SUPPLIED TEXT:
2021 came in hot, didn’t it? It sort of feels like an extension of 2020 a bit, right? All we can do is move forward with life, as difficult as it may seem. I am focusing on doing things that bring me joy, which includes enjoying some spectacular wines. Today I’m hosting a Zoom webinar where I share with you my Best Bottles…the 10 wines I am going to enjoy in the month of January to usher in a fresh, new year. If you missed the Zoom, don’t fret, all the wine details are here!
What you know about aged Albariño? Before this Paco & Lola bottle, I knew absolutely nothing! I had always enjoyed youthful Albariño wines that were fresh and fruity. This is the serious kid in the Albariño class. The wine is aged on fine lees for a year with weekly bâtonnage, then four more years aging in stainless steel tanks. This is one of those wines where you open the bottle and you’re reminded why you love wine. Creamy, round, and slightly perfumed on the nose. Great acid plus an oily quality I do not normally get from an Albariño. Lovely. Just lovely. This wine makes me smile.
Ryan and Jessica started Carr Winery in 1999. They were college sweethearts and, in fact, they met on their first day of college! Recently I posted on Instagram about Carr wines and the rabbi who went with me and Aaron on our Honeymoon Israel trip dropped me a note and says she knows Ryan and Jessica from college….small world! This wine is aged sur lie, so you get a yeastiness and doughiness on the nose. It’s super vibrant and fun. This is NOT a wimpy, vapid white wine. Full body. Good acid. Funky, savory, and different.

DATA SUPPLIED:
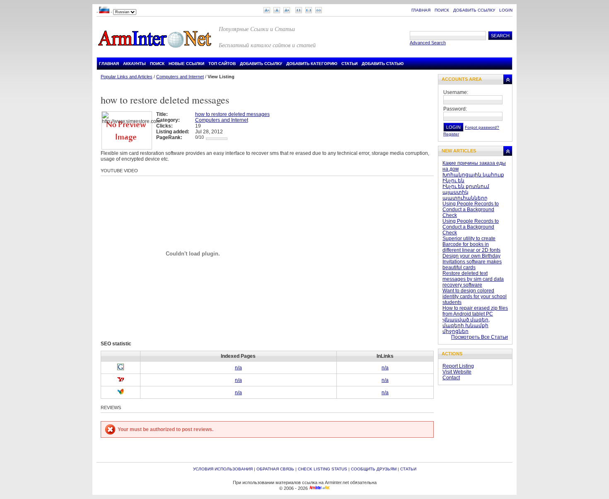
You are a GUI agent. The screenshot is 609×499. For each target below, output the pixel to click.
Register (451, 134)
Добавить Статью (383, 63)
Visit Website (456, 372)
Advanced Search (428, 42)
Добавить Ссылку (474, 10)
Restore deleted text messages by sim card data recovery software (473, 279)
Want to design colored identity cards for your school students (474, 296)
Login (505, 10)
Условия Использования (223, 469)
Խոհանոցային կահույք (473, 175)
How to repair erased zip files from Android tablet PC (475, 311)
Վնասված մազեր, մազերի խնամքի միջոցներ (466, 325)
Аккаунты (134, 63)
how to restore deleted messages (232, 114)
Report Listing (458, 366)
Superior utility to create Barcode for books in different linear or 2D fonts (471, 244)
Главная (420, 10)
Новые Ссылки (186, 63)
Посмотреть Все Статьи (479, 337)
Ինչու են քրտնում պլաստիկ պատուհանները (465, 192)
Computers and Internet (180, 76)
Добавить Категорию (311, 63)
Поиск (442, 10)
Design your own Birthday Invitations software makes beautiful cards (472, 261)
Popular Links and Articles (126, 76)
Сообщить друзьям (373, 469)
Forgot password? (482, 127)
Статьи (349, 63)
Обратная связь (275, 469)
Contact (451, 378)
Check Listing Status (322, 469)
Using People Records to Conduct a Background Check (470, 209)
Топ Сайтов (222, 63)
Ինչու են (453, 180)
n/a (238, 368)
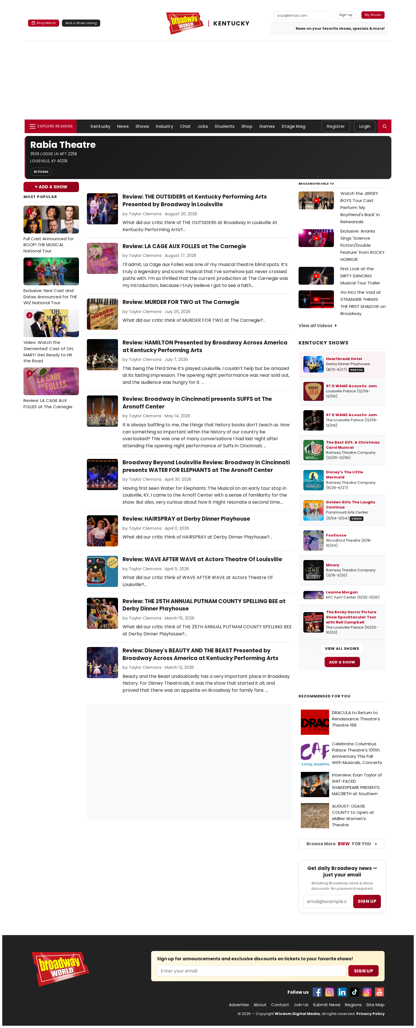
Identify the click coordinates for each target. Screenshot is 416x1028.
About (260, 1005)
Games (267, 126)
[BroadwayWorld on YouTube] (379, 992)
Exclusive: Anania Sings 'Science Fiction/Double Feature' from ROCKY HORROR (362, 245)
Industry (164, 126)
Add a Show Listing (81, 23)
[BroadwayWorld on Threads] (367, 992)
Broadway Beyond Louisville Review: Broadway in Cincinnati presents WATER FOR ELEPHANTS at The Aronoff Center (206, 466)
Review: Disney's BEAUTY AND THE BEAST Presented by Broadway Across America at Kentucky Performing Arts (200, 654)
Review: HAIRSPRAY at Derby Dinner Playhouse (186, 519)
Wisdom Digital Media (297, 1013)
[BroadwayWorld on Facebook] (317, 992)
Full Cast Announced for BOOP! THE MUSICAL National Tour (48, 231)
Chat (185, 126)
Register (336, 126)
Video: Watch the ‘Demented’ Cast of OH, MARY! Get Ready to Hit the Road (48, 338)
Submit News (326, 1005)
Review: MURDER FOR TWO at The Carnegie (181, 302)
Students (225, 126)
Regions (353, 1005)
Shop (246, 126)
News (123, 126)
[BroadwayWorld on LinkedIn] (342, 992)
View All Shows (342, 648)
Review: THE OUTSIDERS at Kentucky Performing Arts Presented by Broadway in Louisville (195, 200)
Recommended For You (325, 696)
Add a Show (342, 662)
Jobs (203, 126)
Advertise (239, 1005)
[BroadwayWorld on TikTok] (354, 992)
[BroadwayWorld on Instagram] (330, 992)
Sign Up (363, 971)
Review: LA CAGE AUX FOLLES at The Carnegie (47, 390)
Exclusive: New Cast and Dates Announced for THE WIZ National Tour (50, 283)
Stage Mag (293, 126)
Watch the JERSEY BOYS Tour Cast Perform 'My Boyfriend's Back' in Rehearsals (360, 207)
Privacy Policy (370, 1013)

WORK TO BE COMPLETED: Please write out the whole wine post again, word for word. Work only from the wine post, not from the entries.

REPLY:
2021 came in hot, didn’t it? It sort of feels like an extension of 2020 a bit, right? All we can do is move forward with life, as difficult as it may seem. I am focusing on doing things that bring me joy, which includes enjoying some spectacular wines. Today I’m hosting a Zoom webinar where I share with you my Best Bottles…the 10 wines I am going to enjoy in the month of January to usher in a fresh, new year. If you missed the Zoom, don’t fret, all the wine details are here!
What you know about aged Albariño? Before this Paco & Lola bottle, I knew absolutely nothing! I had always enjoyed youthful Albariño wines that were fresh and fruity. This is the serious kid in the Albariño class. The wine is aged on fine lees for a year with weekly bâtonnage, then four more years aging in stainless steel tanks. This is one of those wines where you open the bottle and you’re reminded why you love wine. Creamy, round, and slightly perfumed on the nose. Great acid plus an oily quality I do not normally get from an Albariño. Lovely. Just lovely. This wine makes me smile.
Ryan and Jessica started Carr Winery in 1999. They were college sweethearts and, in fact, they met on their first day of college! Recently I posted on Instagram about Carr wines and the rabbi who went with me and Aaron on our Honeymoon Israel trip dropped me a note and says she knows Ryan and Jessica from college….small world! This wine is aged sur lie, so you get a yeastiness and doughiness on the nose. It’s super vibrant and fun. This is NOT a wimpy, vapid white wine. Full body. Good acid. Funky, savory, and different.